CHUNG HEE BAEK, Jİ HYUN KİM, HOON YU, EUNHYE SHİN, HYUNGJİN CHO, HYOSANG KİM, WON SEOK YANG, DUCK JONG HAN, SU-KİL PARK
Experimental and Clinical Transplantation - 2016;14(4):389-393
Objectives: Basiliximab is used alongside tacrolimus-based immunosuppression for routine induction therapy, even for well-matched living-donor renal transplant recipients. Because tacrolimus is a different drug from cyclosporine, this study examined the utility of tacrolimus-based immunosuppression without basiliximab for well-matched living-donor renal transplant recipients. Material and methods: This prospective study evaluated 36 patients who underwent 1 to 3 human leukocyte antigens mismatched living-donor renal transplants without basiliximab induction therapy between April 2012 and March 2015 (group 1).

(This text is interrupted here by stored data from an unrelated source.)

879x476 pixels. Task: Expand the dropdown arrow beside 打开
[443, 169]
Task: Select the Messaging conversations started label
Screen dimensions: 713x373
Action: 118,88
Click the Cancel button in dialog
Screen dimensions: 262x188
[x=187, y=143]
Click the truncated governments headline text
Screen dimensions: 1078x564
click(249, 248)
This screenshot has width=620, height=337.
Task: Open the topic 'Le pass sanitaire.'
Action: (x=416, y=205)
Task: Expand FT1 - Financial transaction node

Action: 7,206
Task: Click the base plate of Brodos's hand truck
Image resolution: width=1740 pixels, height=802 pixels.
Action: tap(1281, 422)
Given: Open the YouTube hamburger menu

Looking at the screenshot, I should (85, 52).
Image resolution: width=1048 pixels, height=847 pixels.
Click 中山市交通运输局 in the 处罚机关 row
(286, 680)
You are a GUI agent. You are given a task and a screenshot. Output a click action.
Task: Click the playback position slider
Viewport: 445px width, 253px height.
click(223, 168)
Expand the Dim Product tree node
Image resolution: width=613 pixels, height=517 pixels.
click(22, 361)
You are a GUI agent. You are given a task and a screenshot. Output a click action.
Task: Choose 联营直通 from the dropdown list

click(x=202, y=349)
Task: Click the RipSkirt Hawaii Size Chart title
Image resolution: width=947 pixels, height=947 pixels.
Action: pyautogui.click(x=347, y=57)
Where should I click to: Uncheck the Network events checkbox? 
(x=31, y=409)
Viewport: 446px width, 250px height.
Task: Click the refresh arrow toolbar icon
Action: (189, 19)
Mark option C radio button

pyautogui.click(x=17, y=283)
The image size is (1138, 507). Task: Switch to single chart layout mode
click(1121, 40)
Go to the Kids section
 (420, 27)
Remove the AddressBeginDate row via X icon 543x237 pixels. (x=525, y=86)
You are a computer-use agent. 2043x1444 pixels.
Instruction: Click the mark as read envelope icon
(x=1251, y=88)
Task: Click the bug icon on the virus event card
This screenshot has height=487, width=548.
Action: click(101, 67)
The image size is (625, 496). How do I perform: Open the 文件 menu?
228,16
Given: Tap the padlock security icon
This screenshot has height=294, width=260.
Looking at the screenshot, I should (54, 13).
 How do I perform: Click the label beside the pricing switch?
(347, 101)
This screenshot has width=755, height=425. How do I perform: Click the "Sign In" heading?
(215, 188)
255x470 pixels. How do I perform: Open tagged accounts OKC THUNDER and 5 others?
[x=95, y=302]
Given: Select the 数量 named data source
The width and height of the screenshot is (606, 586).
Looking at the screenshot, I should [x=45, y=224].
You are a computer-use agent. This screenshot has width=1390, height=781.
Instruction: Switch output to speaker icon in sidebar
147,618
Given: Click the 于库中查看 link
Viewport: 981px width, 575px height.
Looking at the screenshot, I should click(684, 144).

All transplants were ABO compatible and T-flow negative and were followed until April 2015. Tacrolimus-based triple therapy was used for maintenance immuno¬suppression. The control group comprised 72 age- and sex-matched patients who underwent 1 to 3 human leukocyte antigens mismatched living-donor renal transplants with basiliximab induction therapy during the same period (group 2). Results: Two patients in group 1 and 12 patients in group 2 had infection, with cytomegalovirus infection and Pneumocystis pneumonia infection occurring only in group 2 and BK virus and urinary tract infection reported in both groups, with a similar incidence. One patient from group 2 had sepsis. Although the incidence of infection tended to be lower in group 1 than in group 2 (5.6% vs 16.7%), the overall incidence of infection was not significantly different (P=.135). In addition, there were no significant differences in incidence of acute rejection between groups 1 and 2 (2.8% vs 4.2%; P=.699). All patients showed stable renal function after treatment. Conclusions: Tacrolimus-based triple drug maintenance immunosuppression without basiliximab might be an optimal treatment choice for individuals undergoing well-matched living-donor renal transplant.